It’s 4am-ish and we’ve been up sharpening our pencils, reviewing the minutia of the upcoming day. When you run a project alone, you do everything; attendance, schlepping computers, chargers, cable (my god, the cables), sharpening pencils, charging computers, arranging to pay for tea and snacks, transporting teachers, getting money, which requires multiple trips to the ATM because of the daily allowed limit on withdrawals. No small feat.
Here in Rwanda, everyone deals in cash, lots of cash and only in small denominations. Rwandan money seems to come in the usual coins, then bills of 500,1000 and 5000 notes and higher. We have 54 participants and 11 instructors. The participants get 1000RWF per day times 5 days (we pay them weekly) and the instructors get 3000 per day times 5 days. The math alone…
You get the picture. We carry, Don carries, the bag of cash on Fridays. He’s the bagman.
The bills are large and made of a soft paper/fabric. When new, they are pretty, pastel colored, depicting pictures of animals, and villages. None have people’s faces on them. I appreciate that. Most African money has pictures of the current tyrant. Not in Rwanda.

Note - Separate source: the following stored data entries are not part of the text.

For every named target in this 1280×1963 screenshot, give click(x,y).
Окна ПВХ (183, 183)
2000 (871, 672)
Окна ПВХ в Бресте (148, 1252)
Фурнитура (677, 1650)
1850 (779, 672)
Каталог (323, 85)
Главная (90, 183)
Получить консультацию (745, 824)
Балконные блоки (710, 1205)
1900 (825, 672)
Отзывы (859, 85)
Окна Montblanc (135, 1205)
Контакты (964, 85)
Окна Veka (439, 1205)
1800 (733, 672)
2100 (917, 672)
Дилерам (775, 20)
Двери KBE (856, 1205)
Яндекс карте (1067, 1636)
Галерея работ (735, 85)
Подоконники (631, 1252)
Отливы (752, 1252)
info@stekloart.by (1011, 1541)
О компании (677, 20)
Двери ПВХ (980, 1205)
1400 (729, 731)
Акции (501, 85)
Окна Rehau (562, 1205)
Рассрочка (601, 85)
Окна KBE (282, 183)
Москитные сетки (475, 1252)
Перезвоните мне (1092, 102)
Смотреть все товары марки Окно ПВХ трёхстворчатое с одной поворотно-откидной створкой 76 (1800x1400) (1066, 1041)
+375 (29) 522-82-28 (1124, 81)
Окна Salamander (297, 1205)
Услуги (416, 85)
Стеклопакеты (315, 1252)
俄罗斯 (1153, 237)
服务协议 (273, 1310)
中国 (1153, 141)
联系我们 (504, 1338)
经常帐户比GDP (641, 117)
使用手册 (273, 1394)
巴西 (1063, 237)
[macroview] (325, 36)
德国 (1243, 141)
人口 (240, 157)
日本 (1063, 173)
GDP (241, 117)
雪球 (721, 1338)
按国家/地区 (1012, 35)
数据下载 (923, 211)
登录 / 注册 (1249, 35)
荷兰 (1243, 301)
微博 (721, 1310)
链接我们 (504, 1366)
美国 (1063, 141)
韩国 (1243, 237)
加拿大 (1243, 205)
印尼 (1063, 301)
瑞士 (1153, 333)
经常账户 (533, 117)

When the bills are used, and most of the lower denominations are really, really used, they are filthy, with that moist feeling of a used kleenex you find in a pocket. Weekly, we count out hundreds of 1000 Rwanda franc notes. Our fingers turn the color of the Rwandan soil. Invariably, my face begins to itch, especially my eyes, and I fly off to the bathroom and watch the dirt come off my hands, then realize that the water is full of parasites. I compulsively whip out the hand sanitizer. We are awash in hand sanitizer. And bleach. I am bleached and cleaner here than at home. One case of raging conjunctivitis inspires a passion for bleach and hand sanitizer.